The network includes the Children's Institute of Pittsburgh, the Brain Injury Association of Pennsylvania, Children's Hospital of Philadelphia, and St. Christopher's Hospital in Philadelphia, said Dr. Rachel Berger, an attending physician at Children's Hospital of Pittsburgh who serves on the Sarah Jane advisory board.

Mr. Donohue said Children's Hospital of Pittsburgh has a history of collaboration.

"They were ready to hit the ground running," he said.

"The Sarah Jane Brain Project presents an exciting opportunity to improve the care for children with acquired brain injuries," Dr. Berger said. "It traditionally has been an underfunded and under-recognized issue for our nation's children."

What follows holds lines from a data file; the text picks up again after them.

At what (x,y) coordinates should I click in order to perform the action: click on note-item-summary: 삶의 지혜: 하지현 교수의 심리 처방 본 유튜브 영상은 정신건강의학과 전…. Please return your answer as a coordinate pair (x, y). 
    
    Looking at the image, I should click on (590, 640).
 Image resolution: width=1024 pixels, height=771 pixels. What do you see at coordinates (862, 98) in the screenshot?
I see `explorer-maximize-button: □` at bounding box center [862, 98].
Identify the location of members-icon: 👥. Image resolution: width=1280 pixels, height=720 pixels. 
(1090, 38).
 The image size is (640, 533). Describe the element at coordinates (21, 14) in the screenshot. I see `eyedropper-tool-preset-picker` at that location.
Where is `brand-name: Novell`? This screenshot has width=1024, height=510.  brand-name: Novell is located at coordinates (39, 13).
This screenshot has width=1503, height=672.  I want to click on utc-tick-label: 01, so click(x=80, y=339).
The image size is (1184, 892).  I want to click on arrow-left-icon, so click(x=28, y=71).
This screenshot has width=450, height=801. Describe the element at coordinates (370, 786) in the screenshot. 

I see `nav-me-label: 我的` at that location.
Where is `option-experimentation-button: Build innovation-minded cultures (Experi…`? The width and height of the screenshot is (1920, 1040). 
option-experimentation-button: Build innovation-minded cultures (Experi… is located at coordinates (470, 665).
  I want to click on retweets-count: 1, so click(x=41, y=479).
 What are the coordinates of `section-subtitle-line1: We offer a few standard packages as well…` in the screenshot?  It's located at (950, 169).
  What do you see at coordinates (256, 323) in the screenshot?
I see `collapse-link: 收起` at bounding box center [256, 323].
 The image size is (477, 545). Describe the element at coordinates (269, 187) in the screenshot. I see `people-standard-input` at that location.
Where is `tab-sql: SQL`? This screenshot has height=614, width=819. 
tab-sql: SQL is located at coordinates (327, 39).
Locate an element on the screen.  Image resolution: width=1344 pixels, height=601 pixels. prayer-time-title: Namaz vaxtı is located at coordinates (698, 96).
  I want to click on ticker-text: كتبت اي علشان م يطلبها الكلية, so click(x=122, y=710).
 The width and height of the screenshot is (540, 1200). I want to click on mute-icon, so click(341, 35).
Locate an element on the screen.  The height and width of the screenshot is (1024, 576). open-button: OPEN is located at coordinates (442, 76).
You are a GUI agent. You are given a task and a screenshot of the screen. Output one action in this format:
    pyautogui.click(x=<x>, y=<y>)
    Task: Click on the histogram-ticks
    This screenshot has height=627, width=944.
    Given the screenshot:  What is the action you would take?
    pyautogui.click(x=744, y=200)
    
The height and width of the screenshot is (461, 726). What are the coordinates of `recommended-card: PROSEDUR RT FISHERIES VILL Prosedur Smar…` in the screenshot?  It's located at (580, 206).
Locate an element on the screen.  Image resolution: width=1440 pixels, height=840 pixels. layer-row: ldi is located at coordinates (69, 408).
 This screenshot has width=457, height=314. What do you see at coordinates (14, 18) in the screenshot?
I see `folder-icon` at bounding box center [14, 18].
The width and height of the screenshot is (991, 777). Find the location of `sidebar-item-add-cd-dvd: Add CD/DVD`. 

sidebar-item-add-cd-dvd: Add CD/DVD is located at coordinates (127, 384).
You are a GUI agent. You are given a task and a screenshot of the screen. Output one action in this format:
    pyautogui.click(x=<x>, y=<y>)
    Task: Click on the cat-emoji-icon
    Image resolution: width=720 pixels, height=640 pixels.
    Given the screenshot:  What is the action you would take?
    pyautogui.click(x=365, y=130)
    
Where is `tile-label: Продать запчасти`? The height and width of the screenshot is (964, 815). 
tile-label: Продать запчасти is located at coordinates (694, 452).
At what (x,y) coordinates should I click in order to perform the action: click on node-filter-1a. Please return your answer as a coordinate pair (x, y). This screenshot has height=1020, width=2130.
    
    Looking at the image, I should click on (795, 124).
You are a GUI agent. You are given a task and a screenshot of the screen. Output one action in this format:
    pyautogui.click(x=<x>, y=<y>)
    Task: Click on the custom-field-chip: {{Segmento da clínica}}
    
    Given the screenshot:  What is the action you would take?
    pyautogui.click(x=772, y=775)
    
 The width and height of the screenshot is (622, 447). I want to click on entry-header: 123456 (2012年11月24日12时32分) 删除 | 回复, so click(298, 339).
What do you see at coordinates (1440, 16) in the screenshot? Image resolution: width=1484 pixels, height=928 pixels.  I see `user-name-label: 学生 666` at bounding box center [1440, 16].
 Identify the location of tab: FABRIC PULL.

Dr. Berger is working on a blood test that could help emergency room physicians diagnose brain injury in a patient in whom it might not otherwise be suspected. When there is pressure on the brain from injury, it causes cells to die and put out a chemical that's found in the blood.

The entire list of 52 lead centers will be announced tomorrow in Washington, D.C., where Mr. Donohue also will begin lobbying for federal funding for the Sarah Jane Brain Project. "In order to fully implement our plan, we need $125 million to fund 52 lead centers for a year."